• **Passage provided**
________

What do you feel when you hear really good music? There’s a chill in your bones. A feeling that the moment can never be repeated. You are at the tip of a cresting wave, a tiny part of a movement that cannot be stopped. It’s almost spiritual. That’s what I feel, anyway.


What if you were to chase that feeling? Spend your time propagating the doctrine of Really Good Music?
There is a man who does this. He is Blink, mastermind of A Low Hum and all it produces. He is a Good Guy. And he likes white trash food.
He says that his favourite would have to be a bacon burger with extra egg and cheese from Paradise Seafoods in Island Bay; or the kung po chicken from KK Malaysian on Ghuznee Street. He also likes Mr. Bun, on Cuba Street.
If you have not heard of Blink’s Good Works, you either do not follow the cult of music or you have been living under a stone. Well, A Low Hum is a thing. In the past it has manifested itself as a monthly magazine, CD and band tour; as a musical camp extravaganza; as a record label. But, in the future, it could be anything.
“A Low Hum is whatever I want it to be,” says Blink (real name: Ian Jorgensen). “One of the things I like doing is fucking up people’s ideas of what it is. There’ll be something I’ll do, like a record I’ll put out that no one will have expected I’d put out. I hate being pigeon holed.” I hope the pigeons around us in Mr. Bun can’t hear this. They might get angry.
And it has undoubtedly been a good thing, because people seem to enjoy it. With his musical mags, rags and hags, Blink has brought bands to small towns that had never before seen amplifiers; given underground acts the support they needed to become known across the country; and created a sense of musical community that is almost tangible.
His favourite movie of all time is Footloose. “That’s how my life is, just one big dance,” he says. “That’s what I’m all about – bringing dance and fun to small cities. I’ve realised that everything I’ve done in my life has been subliminally influenced by Footloose.” Blink is obviously passionate. He has learnt to let his inner exhibitionist run the show.

________

• **Items**
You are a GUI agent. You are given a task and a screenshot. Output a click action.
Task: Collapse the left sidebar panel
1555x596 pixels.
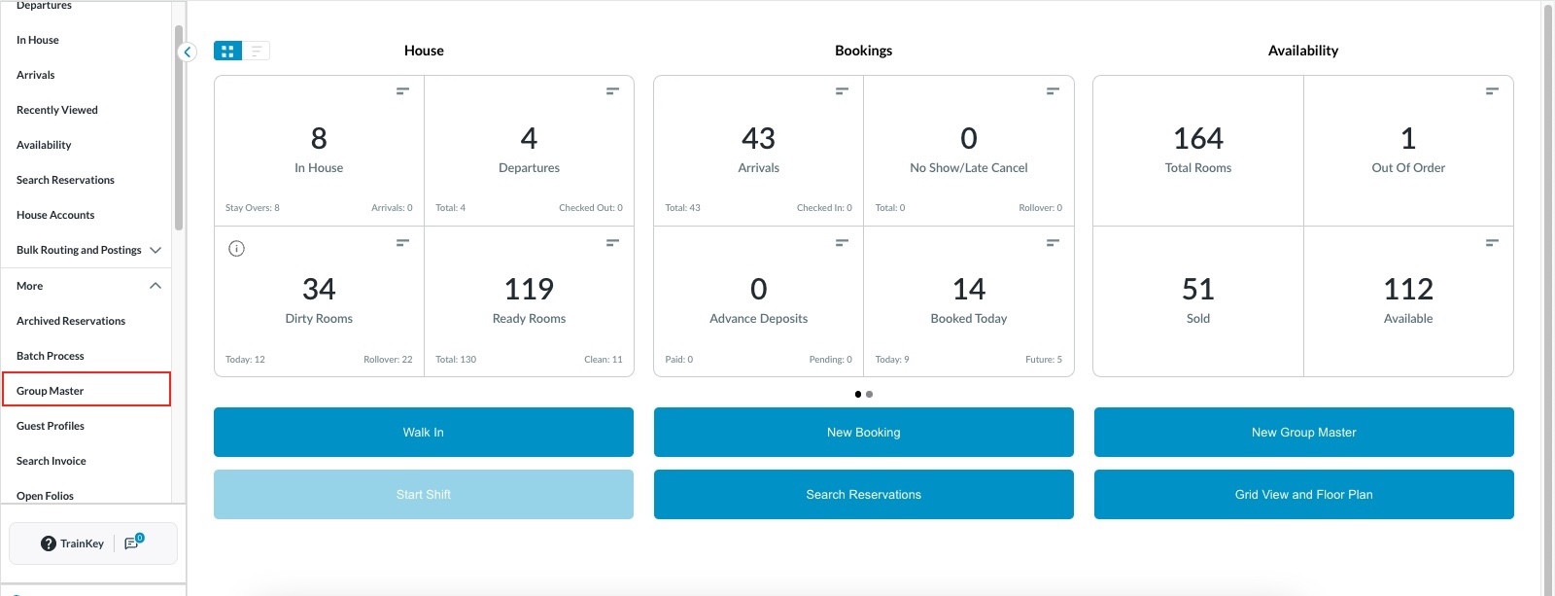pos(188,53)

________

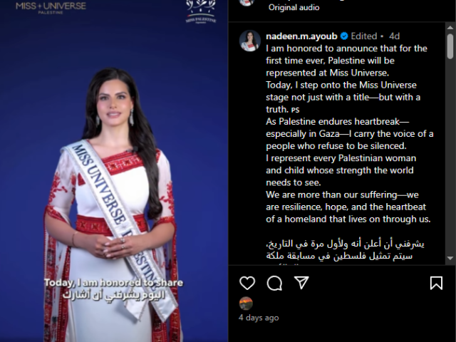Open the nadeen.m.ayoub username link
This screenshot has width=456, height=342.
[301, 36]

________

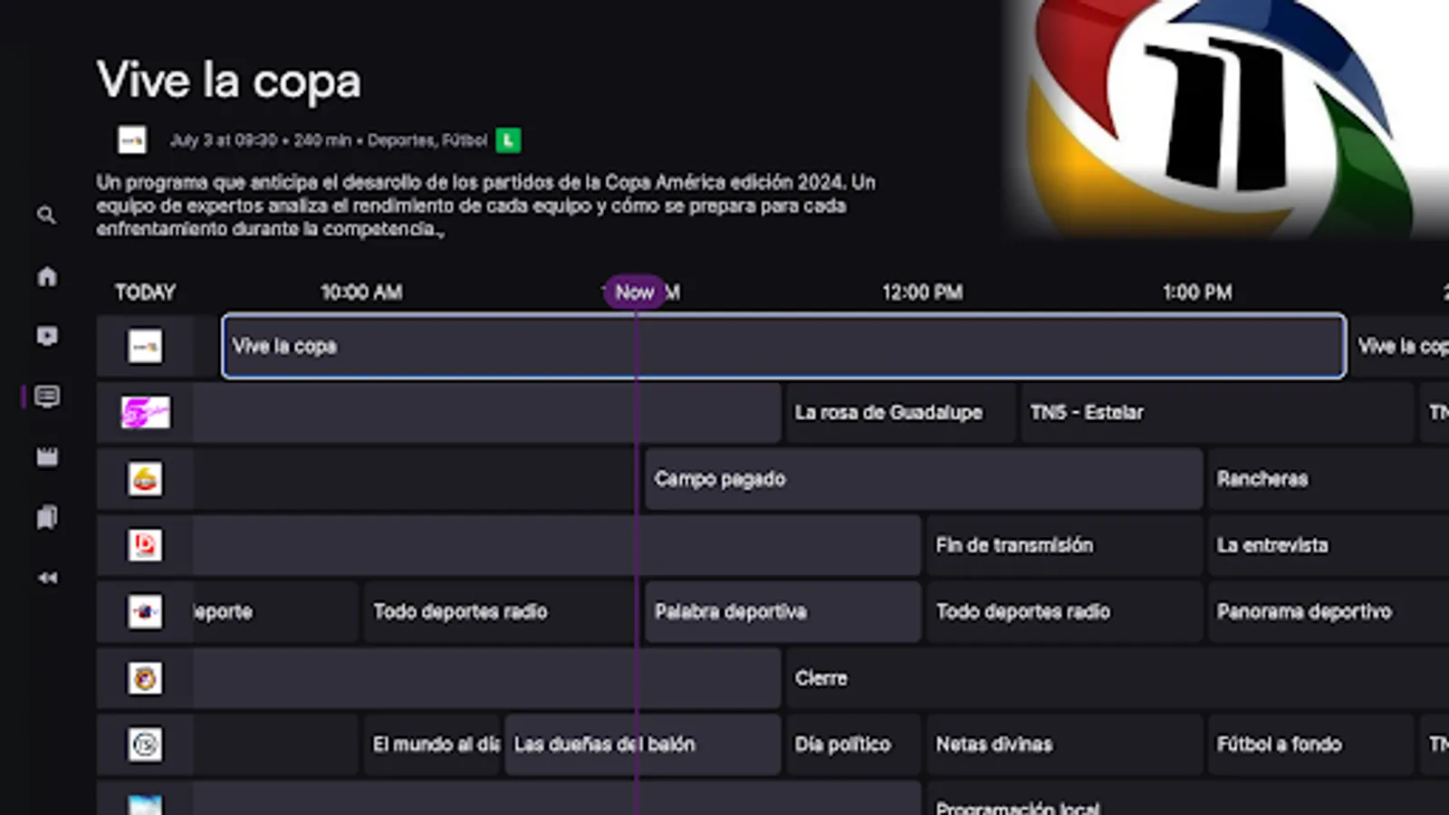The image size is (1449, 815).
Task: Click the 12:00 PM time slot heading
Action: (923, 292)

________

• **Given request**
In the profile of the mastermind behind A Low Hum, what is Blink's real name?

• **Result**
Ian Jorgensen